ECE2018 Poster Presentations: Diabetes, Obesity and Metabolism Clinical case reports - Thyroid/Others (12 abstracts)
11st Department of Medicine, Asclepeion Hospital, Voula, Athens, Greece; 2Department of Endocrinology, Asclepeion Hospital, Voula, Athens, Greece.
Introduction: Bariatric surgery is a revolutionary method for the treatment of morbid obesity. It is effective as far as weight control is concerned, for the prevention and treatment of diabetes mellitus and the metabolic syndrome. However, bariatric surgery may be accompanied by adverse effects if postoperatively dietary instructions are not adhered to.
Aim: The aim was to present a case of a patient who underwent sleeve gastrectomy for the treatment of morbid obesity and postoperatively developed severe malabsorption and vitamin D deficiency.
Methods: The case of a patient, female, aged 50 is described, who suffered from morbid obesity, body weight being 250 kg, BMI 91.83. The patient underwent sleeve gastrectomy, the treatment being effective as far as weight loss is concerned, as she lost weight. However, in the course of the disease the patient did not comply with dietary instructions. She developed diarrhea, severe malabsorption, severe vitamin D deficiency and spontaneous rib fractures. Additionally, she developed hidradenitis suppurativa.

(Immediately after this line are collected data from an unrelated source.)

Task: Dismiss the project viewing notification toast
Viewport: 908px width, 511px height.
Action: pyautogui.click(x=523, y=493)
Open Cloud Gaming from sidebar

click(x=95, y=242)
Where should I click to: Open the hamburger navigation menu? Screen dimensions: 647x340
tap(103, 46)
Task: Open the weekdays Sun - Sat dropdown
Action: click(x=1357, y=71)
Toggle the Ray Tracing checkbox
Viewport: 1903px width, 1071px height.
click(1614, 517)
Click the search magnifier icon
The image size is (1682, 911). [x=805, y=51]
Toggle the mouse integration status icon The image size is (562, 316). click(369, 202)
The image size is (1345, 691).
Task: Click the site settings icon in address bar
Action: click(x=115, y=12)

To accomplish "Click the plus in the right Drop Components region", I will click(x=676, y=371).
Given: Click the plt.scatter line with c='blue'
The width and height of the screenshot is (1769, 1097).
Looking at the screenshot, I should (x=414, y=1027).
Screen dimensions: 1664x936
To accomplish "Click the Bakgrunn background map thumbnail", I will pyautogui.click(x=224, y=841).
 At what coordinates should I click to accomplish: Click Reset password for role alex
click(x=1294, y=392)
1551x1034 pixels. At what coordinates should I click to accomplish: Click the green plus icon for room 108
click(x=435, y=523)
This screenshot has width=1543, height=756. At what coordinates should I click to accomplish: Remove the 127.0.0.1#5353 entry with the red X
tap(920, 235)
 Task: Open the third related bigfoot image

Results: An intestinal biopsy was performed which showed non-specific intestinal inflammation. However, the syndrome of diarrhea was so severe, that mesalazine was administered. Mesalazine administration improved diarrhea. A month ago, the patient presented with generalized bone and muscle pain, cardiac insufficiency and respiratory insufficiency. Plasma 25(OH)D3 was 3 ng/ml (normal range >30 ng/ml), PTH 280 pg/ml (normal range 1065 pg/ml) and plasma calcium 8.4 mg/dl. Cholecalciferol was administered in high dosage and generalized pain improved.
Conclusions: Morbid obesity may be a manifestation of severe depression, which affects dietary behavior and may manifest as bulimia. Surgical treatment of obesity improves body weight however it does not improve depression. Dietary behavior may persist with destructive effects on the gastrointestinal system and the organism, such as premature ageing, diarrhea and malabsorption with vitamin and micronutrient deficiency. In particular vitamin D deficiency may induce osteomalacia and generalized bone and muscle pain. In the case described, the patient developed hidradenitis suppurativa, which, being an autoimmune disorder, may have been partially induced by vitamin D deficiency.